Sadly, this thread only reminds me why I'm so glad that OH took early retirement when a budget ***k-up and the advent of a local VIth form college cobbled everything up. It was just after a spanking good & shiny OFSTED, as well !
OH then did several years of supply teaching and EOTAS work.
Finally gave up on medical grounds [repeated gall-bladder infections requiring an operation then having a bionic hip installed ...]
OH has absolutely no intention of returning and has now fully retired ...
 
Met someone this morning who's on an 8 week half term. Sounds like madness. I know many catholic countries have no half term holidays and very long summer and I don't know how they manage it tbh. I'm assuming they just have much less punishing systems
I'm currently on Week 7 with one week to go. Think Autumn 2 is the same.
 
Most of my pupils add me on Discord and we send silly memes to each other. It's also more efficient for telling them about cancelled or changed classes as they actually read Discord and never read the school system.
This would never be an allowed in the UK! And even though I'm sure you're perfectly innocent, not having those boundaries does create opportunities for wronguns. What's safeguarding like in Estonia generally?
 
I'm a LSA at a SEN school, mainly English and PSHE, with occasional music and one-to-one 'whatever you feel like doing today' classes. More support worker than teacher tbh, but I do have to plan and give some lessons according to the syllabus, where possible, with the more able and willing students.

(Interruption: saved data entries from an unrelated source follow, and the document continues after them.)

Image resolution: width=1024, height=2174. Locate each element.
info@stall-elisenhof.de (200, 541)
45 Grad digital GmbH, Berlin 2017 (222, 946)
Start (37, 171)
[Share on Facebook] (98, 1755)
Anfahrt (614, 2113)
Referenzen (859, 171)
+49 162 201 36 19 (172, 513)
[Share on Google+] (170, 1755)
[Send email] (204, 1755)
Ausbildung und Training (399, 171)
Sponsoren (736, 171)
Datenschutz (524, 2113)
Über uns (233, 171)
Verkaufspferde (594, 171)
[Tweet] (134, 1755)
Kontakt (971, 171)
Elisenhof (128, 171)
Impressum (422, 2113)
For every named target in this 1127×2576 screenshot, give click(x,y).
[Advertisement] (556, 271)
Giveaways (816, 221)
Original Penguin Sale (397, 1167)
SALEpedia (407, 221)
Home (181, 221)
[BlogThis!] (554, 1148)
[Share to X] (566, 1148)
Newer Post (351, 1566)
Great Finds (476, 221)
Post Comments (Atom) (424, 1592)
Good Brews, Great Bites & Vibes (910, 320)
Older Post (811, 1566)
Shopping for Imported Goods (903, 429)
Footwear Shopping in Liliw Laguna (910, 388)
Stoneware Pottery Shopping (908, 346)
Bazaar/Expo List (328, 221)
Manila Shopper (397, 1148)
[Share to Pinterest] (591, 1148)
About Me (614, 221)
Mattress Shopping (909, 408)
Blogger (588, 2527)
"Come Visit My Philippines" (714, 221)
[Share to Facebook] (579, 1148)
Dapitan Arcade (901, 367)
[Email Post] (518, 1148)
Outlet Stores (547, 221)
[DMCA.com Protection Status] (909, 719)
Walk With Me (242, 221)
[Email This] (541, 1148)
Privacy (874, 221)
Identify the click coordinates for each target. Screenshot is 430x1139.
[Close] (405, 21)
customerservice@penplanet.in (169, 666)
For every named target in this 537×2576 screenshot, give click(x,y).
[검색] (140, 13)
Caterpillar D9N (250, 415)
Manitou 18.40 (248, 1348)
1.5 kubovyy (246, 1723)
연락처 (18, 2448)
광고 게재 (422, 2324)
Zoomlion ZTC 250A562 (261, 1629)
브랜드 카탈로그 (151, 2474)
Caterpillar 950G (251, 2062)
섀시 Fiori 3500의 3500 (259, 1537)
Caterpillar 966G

Sorry for being an 'on the cheap' teacher, but it's better, more interesting and more fun than my last job, and the kids are great.
 
I'm a LSA at a SEN school, mainly English and PSHE, with occasional music and one-to-one 'whatever you feel like doing today' classes. More support worker than teacher tbh, but I do have to plan and give some lessons according to the syllabus, where possible, with the more able and willing students.

Sorry for being an 'on the cheap' teacher, but it's better, more interesting and more fun than my last job, and the kids are great.
Get yourself paid as soon as you can. There are in work routes to QTS, make sure they are open to you. TAs/LSAs are salt of the earth and schools would collapse without you but at the end of the day if you're teaching, you need paying for it.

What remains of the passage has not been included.